2. If she has become too ill to make the trip, she might call first
thing Monday morning to reschedule it, or if they refuse to reschedule, to tell
them that she will do her best to make it, but to have some transportation
there available should she need any emergency care or treatment at a local
facility or hospital.
3. The person who accompanies her should be a
person who is an out spoken extrovert who is not timid or shy and who, if needed
to, can intervene in behalf of the patient to provide her water, accompany her
to the bathroom or to discontinue the IME in the event she observes the patient
becoming overwhelmingly weakened by the ordeal or in danger of passing out or in
need of assistance in lying her down on a sofa or floor, if her condition at the
time warrants it. "Acting," is to be absolutely avoided.
4. While at the
IME and prior to the actual exam, the patient's aide or escort should attempt to
obtain from the staff or the IME physician, a copy of the MD's curriculum vitae
and the date when his or her medical license issued and by what authority i.e.

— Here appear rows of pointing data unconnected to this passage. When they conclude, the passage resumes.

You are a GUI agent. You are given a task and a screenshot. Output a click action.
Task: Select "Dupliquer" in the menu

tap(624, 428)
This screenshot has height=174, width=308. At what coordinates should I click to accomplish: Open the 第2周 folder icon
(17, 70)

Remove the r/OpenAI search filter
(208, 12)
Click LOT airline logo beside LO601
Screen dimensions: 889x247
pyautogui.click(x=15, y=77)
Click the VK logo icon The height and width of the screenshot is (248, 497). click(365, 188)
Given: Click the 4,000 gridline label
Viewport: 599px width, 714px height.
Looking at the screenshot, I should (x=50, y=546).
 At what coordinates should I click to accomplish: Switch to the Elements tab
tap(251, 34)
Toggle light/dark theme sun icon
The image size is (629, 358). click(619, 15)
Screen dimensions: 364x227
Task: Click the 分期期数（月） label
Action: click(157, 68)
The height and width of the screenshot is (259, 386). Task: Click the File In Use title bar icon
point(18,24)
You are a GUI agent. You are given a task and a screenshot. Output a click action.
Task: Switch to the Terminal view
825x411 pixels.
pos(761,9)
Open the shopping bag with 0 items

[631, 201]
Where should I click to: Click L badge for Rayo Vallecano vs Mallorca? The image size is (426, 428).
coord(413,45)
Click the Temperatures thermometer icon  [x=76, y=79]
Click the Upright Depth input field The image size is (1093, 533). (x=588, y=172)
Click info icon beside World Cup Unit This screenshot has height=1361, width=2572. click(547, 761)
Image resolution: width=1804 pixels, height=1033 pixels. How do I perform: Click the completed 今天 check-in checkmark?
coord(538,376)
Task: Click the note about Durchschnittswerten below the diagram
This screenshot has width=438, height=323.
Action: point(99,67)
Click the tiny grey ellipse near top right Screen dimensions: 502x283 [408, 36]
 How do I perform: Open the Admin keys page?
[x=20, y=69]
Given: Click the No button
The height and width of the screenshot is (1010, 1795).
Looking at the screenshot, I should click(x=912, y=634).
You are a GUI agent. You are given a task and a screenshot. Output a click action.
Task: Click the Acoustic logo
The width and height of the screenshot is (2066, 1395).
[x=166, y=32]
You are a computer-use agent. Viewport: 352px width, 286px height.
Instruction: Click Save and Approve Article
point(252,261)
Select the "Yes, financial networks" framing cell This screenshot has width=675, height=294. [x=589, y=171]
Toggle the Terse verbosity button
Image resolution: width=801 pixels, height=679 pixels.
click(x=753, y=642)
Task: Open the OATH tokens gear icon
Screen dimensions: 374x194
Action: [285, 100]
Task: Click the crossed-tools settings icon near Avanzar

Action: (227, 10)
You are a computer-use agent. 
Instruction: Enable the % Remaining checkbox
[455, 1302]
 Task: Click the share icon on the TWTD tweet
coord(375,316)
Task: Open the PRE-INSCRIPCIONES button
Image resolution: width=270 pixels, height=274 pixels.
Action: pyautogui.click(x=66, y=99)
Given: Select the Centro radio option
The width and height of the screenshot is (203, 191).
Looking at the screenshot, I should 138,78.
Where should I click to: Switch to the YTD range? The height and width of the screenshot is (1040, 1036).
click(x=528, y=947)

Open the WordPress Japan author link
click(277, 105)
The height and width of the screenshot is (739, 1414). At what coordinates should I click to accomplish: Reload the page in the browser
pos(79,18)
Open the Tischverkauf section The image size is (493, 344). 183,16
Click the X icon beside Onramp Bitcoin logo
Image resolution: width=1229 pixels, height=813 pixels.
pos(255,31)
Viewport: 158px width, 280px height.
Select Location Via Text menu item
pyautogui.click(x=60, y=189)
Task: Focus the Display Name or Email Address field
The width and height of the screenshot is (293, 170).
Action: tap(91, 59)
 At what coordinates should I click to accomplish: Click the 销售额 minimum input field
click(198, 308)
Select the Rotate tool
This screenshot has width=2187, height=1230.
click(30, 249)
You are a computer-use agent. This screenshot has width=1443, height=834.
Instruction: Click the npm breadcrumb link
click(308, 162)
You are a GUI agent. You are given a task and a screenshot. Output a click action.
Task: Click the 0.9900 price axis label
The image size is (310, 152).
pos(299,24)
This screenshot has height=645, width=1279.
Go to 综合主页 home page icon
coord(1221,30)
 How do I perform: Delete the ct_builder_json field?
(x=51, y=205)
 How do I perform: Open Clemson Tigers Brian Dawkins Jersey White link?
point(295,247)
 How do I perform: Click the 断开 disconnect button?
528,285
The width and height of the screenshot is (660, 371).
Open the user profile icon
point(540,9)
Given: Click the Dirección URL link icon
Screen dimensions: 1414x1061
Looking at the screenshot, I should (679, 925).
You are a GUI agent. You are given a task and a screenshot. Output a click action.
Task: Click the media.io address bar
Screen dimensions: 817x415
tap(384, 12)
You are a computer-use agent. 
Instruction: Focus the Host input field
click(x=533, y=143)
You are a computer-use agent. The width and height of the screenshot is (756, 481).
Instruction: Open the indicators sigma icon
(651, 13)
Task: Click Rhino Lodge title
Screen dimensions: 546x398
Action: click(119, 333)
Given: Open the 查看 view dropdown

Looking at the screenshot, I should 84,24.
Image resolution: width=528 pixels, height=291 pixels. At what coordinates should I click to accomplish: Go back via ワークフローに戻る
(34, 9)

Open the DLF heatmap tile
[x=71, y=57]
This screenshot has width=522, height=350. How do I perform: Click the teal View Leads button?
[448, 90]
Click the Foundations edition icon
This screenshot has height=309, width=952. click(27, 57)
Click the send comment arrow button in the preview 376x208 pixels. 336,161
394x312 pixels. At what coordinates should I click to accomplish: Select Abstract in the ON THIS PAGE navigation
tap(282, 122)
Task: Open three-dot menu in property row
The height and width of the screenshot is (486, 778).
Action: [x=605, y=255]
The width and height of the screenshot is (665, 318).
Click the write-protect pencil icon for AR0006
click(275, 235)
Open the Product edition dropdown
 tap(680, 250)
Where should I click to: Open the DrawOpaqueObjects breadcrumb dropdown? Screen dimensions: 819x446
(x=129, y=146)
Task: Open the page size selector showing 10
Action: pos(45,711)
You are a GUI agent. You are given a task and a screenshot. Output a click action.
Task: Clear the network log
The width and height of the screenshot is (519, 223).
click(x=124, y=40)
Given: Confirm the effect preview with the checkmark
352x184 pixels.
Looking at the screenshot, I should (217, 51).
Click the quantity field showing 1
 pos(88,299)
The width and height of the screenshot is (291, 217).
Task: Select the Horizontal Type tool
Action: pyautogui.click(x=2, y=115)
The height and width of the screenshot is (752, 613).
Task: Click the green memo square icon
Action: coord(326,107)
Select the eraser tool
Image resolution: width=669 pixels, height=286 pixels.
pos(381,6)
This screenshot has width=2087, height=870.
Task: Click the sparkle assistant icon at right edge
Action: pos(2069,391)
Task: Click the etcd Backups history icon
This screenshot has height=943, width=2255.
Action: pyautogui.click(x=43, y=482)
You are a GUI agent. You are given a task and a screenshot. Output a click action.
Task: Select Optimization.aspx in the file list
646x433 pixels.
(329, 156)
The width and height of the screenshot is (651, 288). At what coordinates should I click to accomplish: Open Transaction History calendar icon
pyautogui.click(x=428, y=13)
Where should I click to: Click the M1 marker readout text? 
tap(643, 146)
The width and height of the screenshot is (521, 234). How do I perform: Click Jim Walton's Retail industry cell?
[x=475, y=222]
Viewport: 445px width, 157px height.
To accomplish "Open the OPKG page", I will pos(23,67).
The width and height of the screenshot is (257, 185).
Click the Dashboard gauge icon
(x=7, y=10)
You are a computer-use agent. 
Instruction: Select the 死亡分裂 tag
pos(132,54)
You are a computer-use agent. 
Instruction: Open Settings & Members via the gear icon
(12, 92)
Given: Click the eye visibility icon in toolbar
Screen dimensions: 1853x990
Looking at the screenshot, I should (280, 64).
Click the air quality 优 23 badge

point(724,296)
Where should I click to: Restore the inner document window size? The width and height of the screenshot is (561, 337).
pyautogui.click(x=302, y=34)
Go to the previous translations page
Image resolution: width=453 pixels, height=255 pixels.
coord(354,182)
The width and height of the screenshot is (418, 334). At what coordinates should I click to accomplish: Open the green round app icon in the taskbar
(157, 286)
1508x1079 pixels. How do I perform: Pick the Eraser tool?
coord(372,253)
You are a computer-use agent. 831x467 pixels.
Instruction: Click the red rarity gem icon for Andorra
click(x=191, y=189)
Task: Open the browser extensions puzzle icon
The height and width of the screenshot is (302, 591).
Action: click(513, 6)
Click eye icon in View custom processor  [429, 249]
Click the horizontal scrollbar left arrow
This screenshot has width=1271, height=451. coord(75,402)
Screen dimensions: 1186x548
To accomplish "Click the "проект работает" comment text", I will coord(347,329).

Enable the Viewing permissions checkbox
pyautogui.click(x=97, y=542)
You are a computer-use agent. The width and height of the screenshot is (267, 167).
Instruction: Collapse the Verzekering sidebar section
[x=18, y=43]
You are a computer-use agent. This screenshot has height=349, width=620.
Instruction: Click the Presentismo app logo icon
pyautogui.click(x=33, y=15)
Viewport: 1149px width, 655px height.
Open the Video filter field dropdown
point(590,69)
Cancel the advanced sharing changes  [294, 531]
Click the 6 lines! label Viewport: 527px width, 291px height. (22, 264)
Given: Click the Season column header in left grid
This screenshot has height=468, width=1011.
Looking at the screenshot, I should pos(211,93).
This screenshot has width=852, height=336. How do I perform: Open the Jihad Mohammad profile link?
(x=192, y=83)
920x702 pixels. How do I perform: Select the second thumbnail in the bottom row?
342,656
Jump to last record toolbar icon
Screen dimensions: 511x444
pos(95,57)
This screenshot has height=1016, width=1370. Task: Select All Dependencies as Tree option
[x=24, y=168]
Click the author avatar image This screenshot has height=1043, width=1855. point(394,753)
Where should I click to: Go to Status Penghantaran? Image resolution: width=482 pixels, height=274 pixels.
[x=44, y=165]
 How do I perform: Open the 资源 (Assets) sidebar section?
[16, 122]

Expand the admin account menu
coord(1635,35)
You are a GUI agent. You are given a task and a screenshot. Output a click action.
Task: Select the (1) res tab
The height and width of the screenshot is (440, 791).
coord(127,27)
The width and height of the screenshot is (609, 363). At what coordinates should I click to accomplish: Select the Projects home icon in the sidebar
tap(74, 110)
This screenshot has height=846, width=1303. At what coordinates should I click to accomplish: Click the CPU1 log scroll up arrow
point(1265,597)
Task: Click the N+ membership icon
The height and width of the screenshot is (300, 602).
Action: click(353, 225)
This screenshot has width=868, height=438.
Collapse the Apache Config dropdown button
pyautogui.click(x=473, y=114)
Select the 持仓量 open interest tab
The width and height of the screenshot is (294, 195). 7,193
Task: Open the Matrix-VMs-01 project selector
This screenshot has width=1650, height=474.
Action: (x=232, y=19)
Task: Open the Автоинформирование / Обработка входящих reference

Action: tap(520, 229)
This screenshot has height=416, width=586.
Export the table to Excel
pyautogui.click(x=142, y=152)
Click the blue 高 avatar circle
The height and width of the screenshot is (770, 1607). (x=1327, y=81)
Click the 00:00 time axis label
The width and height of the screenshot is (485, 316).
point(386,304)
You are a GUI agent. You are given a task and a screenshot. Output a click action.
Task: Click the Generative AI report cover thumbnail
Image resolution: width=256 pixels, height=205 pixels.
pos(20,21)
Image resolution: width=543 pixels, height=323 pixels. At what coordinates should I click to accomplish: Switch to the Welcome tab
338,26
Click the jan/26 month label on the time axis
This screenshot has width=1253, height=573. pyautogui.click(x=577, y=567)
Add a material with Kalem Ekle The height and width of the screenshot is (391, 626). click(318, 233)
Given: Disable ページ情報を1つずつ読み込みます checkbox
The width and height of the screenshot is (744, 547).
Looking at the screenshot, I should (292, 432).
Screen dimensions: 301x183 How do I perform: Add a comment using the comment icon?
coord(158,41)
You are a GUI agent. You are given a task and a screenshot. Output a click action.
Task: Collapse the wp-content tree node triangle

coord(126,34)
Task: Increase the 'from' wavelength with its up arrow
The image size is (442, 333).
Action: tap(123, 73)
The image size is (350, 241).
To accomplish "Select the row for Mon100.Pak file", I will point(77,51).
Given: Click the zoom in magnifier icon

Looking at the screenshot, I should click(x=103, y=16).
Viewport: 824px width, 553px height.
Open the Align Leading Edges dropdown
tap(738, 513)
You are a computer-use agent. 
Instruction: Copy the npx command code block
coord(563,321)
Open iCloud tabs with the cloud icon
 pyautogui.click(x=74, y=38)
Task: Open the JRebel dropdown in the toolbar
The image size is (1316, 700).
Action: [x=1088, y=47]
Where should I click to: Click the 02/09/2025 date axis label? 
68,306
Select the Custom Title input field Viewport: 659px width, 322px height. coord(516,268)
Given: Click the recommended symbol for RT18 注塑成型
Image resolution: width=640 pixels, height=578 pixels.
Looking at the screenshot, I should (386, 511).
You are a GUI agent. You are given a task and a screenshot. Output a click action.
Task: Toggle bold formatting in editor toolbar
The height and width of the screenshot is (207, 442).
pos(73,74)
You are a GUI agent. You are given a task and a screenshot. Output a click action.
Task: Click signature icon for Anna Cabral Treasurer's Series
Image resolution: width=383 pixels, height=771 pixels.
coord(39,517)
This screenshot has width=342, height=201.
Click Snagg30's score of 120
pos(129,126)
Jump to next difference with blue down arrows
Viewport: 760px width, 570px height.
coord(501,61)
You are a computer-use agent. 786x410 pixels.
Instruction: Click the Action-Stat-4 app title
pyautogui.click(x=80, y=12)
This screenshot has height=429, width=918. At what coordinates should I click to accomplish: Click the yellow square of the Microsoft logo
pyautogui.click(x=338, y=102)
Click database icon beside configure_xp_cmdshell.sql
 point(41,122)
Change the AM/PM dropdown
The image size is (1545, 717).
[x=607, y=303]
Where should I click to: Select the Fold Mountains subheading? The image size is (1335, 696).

state, province, county and/or country. Be sure also to obtain the examiner's
full name including middle initial and if possible, a business card in addition
to the curriculum vitae.
5. Although it is not uncommon for a patient to
be evaluated outside of the presence of the person who brings them to the exam,
there is no restriction as to the other person keeping a written log as to the
time they arrived, the amount of time they had to wait before the IME
accompanied the patient into the examining room , the length of time the patient
was in the examining room, whether or not the phyisician or staff was/were
cooperative in providing the information requested, and there is no restriction
of taking a picture of the patient before she enters the exam room and when she
comes out. They may exclude the escort from the exam room.
6. In
addition, although it is unlawful in most areas for anyone to secretly audio
tape record the examination by hiding a micromini tape recorder in the patient's
pocket book, hand bag, coat etc., some people do it any way. As an attorney at
law, I cannot and do not recommend it. It might well come back to haunt the
disability claim.
7. I think it is more appropriate and more efficient
for the escort to purchase a composition type note book and keep simultaneous
notes and records as to what he or she observes about the patient from the
departure time to the time of return to the patient's home, as well as keeping
simultaneous and meticulous written records as to times of arrival, waiting
time, length of exam, time of departure. As soon as the escort assists the
person out of the office and into the vehicle, to then immediately take detailed
notes as to what happened during the exam, what tests were administered and what
if anything the MD asked the patient and how the the patient responded. Also
what comments if any the IME volunterred to the patient during the course of the
examination. Also ask the patient and make notes if anyone else i.e. nurse,
insurance adjuster or any one else was in the room at the time of the
examination as well as a detailed description as to the examination itself and
obtain the full names and middle initials as well as titles and office addresses
of anyone else present during the IME.
8. Both the escort and the patient
do have the right to request the MD's qualifications and what percentage of his
practice is devoted to treating patients totally disabled by the disease. It is
also OK to ask the IME whether or not he believes that this disease is a real
physical illness resulting in physical disability, or if not, how does he view
patients who claim to be permanently and totally disabled by this disease. Do
not be surprised if he avoids the questions or just plain refuses to
answer. Also you have the right to demand a simultaneous copy of the IME
report as soon as it is ready and make sure you ask the IME to mail one to the
patient, to the patient's MD and , if there is one, the patient's
attorney.
9. Have the patient or a relative of the patient carefully
check, line by line, the disability policy before going to the exam to ensure
that the language of the policy which gives the disability carrier or plan the
presumed right to examine the patient, can use the services of any health care
provider or just the services of a licensed physician. And if the policy
requires an IME exam by a licensed physician but the examiner is a psychologist,
by way of example, then the patient has a right to question any opinion
rendered by this non-licensed MD,IME examiner.
10. Also provide this IME
examiner with tons of educational materials describing the nature and effects of
this disease, any and all nedical and scientific journals which have published
serious articles about it and copies of the most detailed narrative reports
prepared by the patient's primary care physician and/or her MD specialist.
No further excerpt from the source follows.